STUDY TEXT:
══════
Martin works at Sentara Healthcare—the first
chain of medical centers in the nation to introduce
the concept of an “electronic ICU” (e-ICU®).
This cutting-edge technology allows physician specialists
and critical care nurses to use telemedicine to monitor
and treat critical patients in five ICUs at three different
Sentara medical centers in southeastern Virginia.
Although the technology is still relatively new, hospitals
such as Sentara have discovered that these e-ICUs®
not only allow hospitals to make better use of their
critical care expertise in the midst of a shortage,
but even save lives.
These e-ICUs® are part of the larger world of telehealth,
the technology that gives nurses and physicians the
freedom to assess a patient’s medical needs from
a distance using real-time video and audio links, electronic
stethoscopes and advanced life-monitoring equipment.
Although all patients in Sentara ICUs have a hospital-based
critical care doctor assigned to them, the physicians
aren’t in the units all the time, or at night.
This is where the e-ICU® comes in handy. The electronic
command center provides a watchful eye around the clock.
The only time it shuts down is between 7 a.m. and noon,
when ICU hospital-based physicians are conducting rounds.
Each patient has a main computer screen that displays
data in ways that make trends easy to identify. Visual
alarms sound when vital signs, lab test results and
other data deviate from a patient’s baseline.
By monitoring this data vigilantly, the e-ICU® can
assist in diverting life-threatening situations.
Nurses in the e-ICU® begin their shifts by assessing
patients and setting up a plan for the critical care
physicians. At the outset of her day, Martin evaluates
a patient’s vital signs for the past 24 to 48
hours. “When the physician arrives in the e-ICU®,
I will direct him to any area requiring immediate attention,”
she said.
The Sentara e-ICU® staff works as a team with their
hospital-based counterparts, who provide on-site care.
“Telemedicine isn’t a replacement for bedside
care,” Martin said. “We’re here to
offer another layer of support to ICU staff and patients.”
In a typical day, Martin regularly interacts with the
hospital-based staff. If, for example, she notices a
patient’s blood pressure rising, she’ll
contact the bedside nurse. If the blood pressure increase
is related to pain, the patient may be receiving pain
medication to alleviate it.
“If that’s the case, I will monitor that
patient’s progress,” she said, “and
if it appears the medications are not working in the
appropriate length of time, we’ll do a video assessment
with the bedside nurse to see if other intervention
is needed.”
On any given shift, the e-ICU® staff monitors at
least three or four patients who are active and require
a lot of intervention. “One of our ICUs is a very
active vascular ICU with a steady supply of post-vascular
patients whose conditions can alter very rapidly from
one end of the spectrum to the other,” Martin
said.
══════
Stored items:
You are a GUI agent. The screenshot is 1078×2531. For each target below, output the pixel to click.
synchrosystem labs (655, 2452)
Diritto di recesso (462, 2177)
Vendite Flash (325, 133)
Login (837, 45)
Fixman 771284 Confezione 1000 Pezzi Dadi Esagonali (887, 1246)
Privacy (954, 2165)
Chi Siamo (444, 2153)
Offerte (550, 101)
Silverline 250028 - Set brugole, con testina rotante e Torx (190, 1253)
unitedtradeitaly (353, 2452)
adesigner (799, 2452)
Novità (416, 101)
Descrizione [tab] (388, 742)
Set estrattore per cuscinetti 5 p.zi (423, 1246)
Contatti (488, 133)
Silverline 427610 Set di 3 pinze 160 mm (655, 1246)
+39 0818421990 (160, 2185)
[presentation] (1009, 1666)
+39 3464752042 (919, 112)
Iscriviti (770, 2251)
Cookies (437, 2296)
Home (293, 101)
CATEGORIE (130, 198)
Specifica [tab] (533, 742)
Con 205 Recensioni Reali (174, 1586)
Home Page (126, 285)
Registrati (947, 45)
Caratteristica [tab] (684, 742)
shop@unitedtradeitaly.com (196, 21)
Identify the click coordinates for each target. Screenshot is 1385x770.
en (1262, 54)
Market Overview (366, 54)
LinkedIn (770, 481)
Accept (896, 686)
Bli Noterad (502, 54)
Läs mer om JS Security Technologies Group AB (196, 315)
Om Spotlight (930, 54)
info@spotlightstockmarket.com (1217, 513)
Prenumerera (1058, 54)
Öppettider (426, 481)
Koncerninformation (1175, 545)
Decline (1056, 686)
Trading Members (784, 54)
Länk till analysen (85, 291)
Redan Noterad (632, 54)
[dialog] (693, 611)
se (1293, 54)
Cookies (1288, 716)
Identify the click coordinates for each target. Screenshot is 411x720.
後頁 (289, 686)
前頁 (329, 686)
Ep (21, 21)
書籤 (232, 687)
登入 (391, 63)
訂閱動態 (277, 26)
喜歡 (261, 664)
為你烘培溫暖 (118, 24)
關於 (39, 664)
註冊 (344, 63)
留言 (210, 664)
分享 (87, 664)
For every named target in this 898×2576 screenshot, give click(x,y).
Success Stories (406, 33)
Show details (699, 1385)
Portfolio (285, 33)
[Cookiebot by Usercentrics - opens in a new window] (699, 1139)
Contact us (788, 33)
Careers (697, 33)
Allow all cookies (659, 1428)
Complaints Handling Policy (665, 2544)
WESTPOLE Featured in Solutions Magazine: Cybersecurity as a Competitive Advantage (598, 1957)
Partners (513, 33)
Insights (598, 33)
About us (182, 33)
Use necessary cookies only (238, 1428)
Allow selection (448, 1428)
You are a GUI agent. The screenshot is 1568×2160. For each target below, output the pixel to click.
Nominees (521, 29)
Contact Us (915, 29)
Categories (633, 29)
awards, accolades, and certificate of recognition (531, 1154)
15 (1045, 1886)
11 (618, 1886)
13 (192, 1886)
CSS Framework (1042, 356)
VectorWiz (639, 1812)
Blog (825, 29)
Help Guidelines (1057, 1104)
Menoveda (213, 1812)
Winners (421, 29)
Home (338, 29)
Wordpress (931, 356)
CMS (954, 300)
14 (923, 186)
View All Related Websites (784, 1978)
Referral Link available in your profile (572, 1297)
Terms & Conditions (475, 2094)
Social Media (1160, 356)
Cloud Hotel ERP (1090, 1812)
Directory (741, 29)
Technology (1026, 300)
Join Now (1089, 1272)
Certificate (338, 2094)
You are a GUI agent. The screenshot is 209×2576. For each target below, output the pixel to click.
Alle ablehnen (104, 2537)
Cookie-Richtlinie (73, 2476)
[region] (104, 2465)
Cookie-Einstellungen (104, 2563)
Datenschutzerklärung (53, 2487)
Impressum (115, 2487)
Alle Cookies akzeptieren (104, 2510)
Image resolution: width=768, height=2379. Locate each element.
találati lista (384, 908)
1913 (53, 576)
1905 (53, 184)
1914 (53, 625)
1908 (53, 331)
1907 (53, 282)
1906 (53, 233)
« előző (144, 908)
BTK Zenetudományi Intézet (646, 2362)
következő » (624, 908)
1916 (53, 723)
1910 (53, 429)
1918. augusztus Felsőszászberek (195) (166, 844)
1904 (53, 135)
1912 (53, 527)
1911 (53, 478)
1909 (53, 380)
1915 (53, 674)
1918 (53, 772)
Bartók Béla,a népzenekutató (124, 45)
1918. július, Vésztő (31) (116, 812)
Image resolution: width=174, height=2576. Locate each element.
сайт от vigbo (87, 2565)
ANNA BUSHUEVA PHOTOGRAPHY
══════
ACTIVITY 1: According to the e-ICU article, during which hours is the electronic command center shut down?
ACTIVITY 2: Please continue the e-ICU article from its last sentence with a few more paragraphs.

OUTPUT 1: It shuts down between 7 a.m. and noon, when ICU hospital-based physicians are conducting rounds.

OUTPUT 2:
According to Sentara officials, an independent study performed
by Cap Gemini Ernst & Young shows that the e-ICU®
reduced intensive care mortality rates at Sentara Norfolk
General Hospital by 25 percent and shortened the average
length of stay for these patients by 17 percent. At Sentara
Hampton General Hospital, mortality in the ICU has been
reduced by 18 percent.
“Critical care physicians and nurses are in short
supply in the United States,” said Sarah Darwin,
RN, director of patient care services at Sentara Norfolk
General Hospital. “The e-ICU® allows us to
leverage the services of these specialists across several
different medical facilities.”
Feedback from families and staff has also been positive.
“Families like the reassurance the e-ICU®
provides,” Darwin said. “Our studies have
shown that this technology is saving lives. At least
one patient a week now leaves the hospital who wouldn’t
have been alive two years ago.”
Telemedicine also offers nurses new challenges and
growth opportunities. After working as a critical care
nurse at the bedside for 20 years, Martin was ready
for a change.“I felt that I had gone as far as
I was going to go as a bedside nurse. It was a grueling
job, and I even considered leaving the nursing profession,”
she said. “The e-ICU® has given me the opportunity
to use my expertise in a different way to help a wide
variety of patients.”
In Michigan’s Upper Peninsula, patients who live
in rural areas also are using telemedicine to access
clinical specialists without spending hours traveling
to an appointment.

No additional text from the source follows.